Claude Code (Agent Harness)
Claude Code is Anthropic’s AI coding agent harness. It is notable for its two-layer pre-read file defense, remote tunability via feature flags, and a pre-query tool result optimization pipeline that runs on every API call regardless of context pressure.
(Note: Claude Code also appears in swe-atlas.md benchmark evaluations as a tested agent.)
File Read Management
Two-layer defense:
- Pre-read byte gate: stat call before opening the file. Files > 256KB are rejected immediately with an actionable error pointing the model to use offset/limit or grep.
- Post-read token gate: output token-counted against a 25,000 token budget, catching token-dense files that slip under the byte cap.
Both limits are remotely tunable by Anthropic via GrowthBook feature flags without shipping a new release.
Additional defaults:
- Returns 2,000 lines from the beginning by default
- Any line longer than 2,000 characters gets truncated
- Rich multi-paragraph tool description explains pagination, size caps, image/PDF/notebook support, and encourages parallel reads
- File dedup: if the model re-reads the same file at the same range and the file mtime hasn’t changed, Claude Code returns a stub instead of full content — avoids duplicate tokens
Philosophy: harness-first with remote tunability
Pre-Query Optimization
Runs before every API call, regardless of context pressure:
- Oversized tool results persisted to disk, replaced with 2KB previews
- Per-tool cap: 50,000 characters
- Per-message aggregate cap: 200,000 characters
- Means a 60KB grep result gets offloaded on the very first turn of a new session
Session Compaction
- Trigger: estimated tokens exceed context window minus 13,000-token buffer (~167K tokens for a 200K-context model)

_Required work_.
1 – Answer these questions from the Claude Code page.
(a) Above what file size does the pre-read byte gate reject a file?
(b) What is the per-tool cap on tool results in pre-query optimization?
(c) What size is the buffer subtracted from the context window in the session compaction trigger?
2 – Transcribe the Claude Code page between "(Note: Claude Code" and "offset/limit or grep.", inclusive.

_Exercise data_.
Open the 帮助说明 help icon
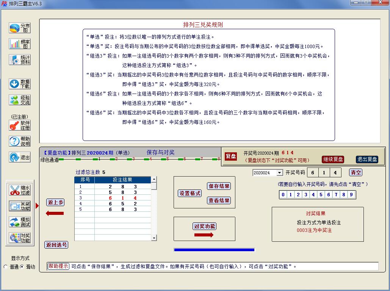390x291 pixels. [20, 141]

_Solutions_.
1 –
(a) 256KB
(b) 50,000 characters
(c) 13,000 tokens

2 –
(Note: Claude Code also appears in swe-atlas.md benchmark evaluations as a tested agent.)
File Read Management
Two-layer defense:
- Pre-read byte gate: stat call before opening the file. Files > 256KB are rejected immediately with an actionable error pointing the model to use offset/limit or grep.